Chaque vendredi, le florilège est un peu plus nourri. Le 8 mars, par exemple, le slogan « Black Friday : 100 % de remise immédiate. Le peuple solde : 1 cadre + des ministres incapables (sans garantie) » a fait mouche, en écho à un autre écriteau « Nous ne voulons ni du cadre ni des clous qui le fixent » ; référence aux cérémonies organisées autour du portrait du président pour compenser son absence physique depuis son AVC de 2013. L’humour moque ce président absent et omniprésent, tandis que la référence aux clous tourne en ridicule ses laudateurs, rebaptisé « Abdel-Cadre Bouteflika » par les internautes.

Le clan qui entoure le président cristallise aussi largement les blagues. A une pancarte arborant un « ce camembert pue moins que votre système », répond sur d’autres panneaux repris sur Twitter, le détournement du titre d’un célèbre film américain : « Catchir me if you can » ; en allusion à ce saucisson algérien présenté comme le symbole de la corruption du régime. Dans les manifestations de soutien de la diaspora, à Paris, ce même humour était à l’œuvre début mars, parodiant une célèbre marque de cigarette d’un laconique « Vous êtes mal barrés. Votre système nuit gravement à la santé ».
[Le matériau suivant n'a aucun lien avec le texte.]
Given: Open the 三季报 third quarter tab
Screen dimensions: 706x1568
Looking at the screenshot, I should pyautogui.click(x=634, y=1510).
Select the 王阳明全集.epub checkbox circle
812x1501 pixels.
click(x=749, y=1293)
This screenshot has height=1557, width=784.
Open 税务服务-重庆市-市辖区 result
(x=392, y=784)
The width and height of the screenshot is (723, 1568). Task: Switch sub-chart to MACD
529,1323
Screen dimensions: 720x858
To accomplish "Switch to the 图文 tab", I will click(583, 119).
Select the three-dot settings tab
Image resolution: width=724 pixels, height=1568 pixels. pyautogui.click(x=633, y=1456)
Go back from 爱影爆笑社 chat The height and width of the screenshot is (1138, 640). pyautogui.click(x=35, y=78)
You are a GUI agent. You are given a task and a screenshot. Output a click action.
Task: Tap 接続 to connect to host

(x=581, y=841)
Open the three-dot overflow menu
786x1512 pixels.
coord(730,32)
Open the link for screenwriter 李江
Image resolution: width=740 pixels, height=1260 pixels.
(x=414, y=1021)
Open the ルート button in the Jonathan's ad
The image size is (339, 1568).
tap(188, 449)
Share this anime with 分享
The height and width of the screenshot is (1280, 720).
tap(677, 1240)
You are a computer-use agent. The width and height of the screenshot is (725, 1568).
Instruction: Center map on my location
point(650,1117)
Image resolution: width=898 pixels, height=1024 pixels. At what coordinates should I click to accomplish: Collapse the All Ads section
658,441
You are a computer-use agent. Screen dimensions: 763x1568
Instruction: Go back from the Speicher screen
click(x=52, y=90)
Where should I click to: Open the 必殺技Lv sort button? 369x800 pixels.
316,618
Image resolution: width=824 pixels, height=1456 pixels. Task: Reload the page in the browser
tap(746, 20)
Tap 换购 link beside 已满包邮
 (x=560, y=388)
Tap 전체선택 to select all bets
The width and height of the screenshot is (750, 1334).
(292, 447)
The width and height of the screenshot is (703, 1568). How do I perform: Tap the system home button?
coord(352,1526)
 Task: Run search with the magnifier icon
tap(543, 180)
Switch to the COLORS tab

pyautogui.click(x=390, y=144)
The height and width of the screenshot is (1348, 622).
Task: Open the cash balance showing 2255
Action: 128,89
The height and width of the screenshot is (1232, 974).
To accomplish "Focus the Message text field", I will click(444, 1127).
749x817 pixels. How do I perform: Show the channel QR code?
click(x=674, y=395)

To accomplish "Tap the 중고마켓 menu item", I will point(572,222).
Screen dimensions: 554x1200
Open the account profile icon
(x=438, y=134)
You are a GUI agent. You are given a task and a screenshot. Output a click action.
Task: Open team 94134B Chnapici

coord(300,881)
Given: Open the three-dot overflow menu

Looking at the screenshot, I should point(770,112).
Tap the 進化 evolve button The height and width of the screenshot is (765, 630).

« En Algérie, l’humour a toujours été utilisé pour taquiner le pouvoir, en particulier dans les moments difficiles. Il a pris différentes formes au cours des dernières décennies et s’est adapté au contexte », explique l’historienne Elizabeth Perego, qui publie prochainement un ouvrage sur le sujet. Pour elle, « l’humour est un sport national », une forme de résistance, tant face aux gouvernants qu’au quotidien. Durant la colonisation et la guerre d’indépendance, l’autodérision était utilisée pour éviter la censure. Rire de soi était un moyen détourné de critiquer le colon et avec le temps, l’humour, s’est débarrassé de sa pudeur, devenant plus direct, plus frontal.

 

 « Le président Chadli Bendjedid [1979-1992] a été la cible par excellence des blagues populaires, observe l’historienne. Il était en permanence moqué et comparé à son prédécesseur, Boumédiène. » Lors des grandes manifestations d’octobre 1988, pour moquer sa prétendue incompétence, les manifestants scandaient : « Djazaïr biladuna, Chadli himaruna » (« Algérie notre pays, Chadli notre âne »). Et suite à cela, une certaine ouverture démocratique a permis « aux caricaturistes d’utiliser leur stylo pour ridiculiser les présidents et les caciques du régime », estime Mme Perego.

Canular téléphonique

Depuis le 22 février, en tout cas, les contestataires ont encore franchi un cap dans le maniement de ce que Bachir Dahak (auteur des Algériens : le Rire et la Politique de 1962 à nos jours), estime lui aussi être « une partie du patrimoine culturel algérien ».

Et quand l’afficher en slogans ne suffit plus, l’humour devient action, comme en témoigne cet épisode où un internaute a appelé le standard de l’hôpital genevois où le chef de l’Etat est resté du 24 février au 10 mars. « Mon livreur est coincé au huitième étage. Là-haut, ils ont commandé une cinquième pizza. Mais ils doivent payer les quatre autres, sinon il n’y aura pas de cinquième pizza ! », a-t-il plaisanté pour rappeler le mécontentement du peuple algérien s’estimant spolié par le régime.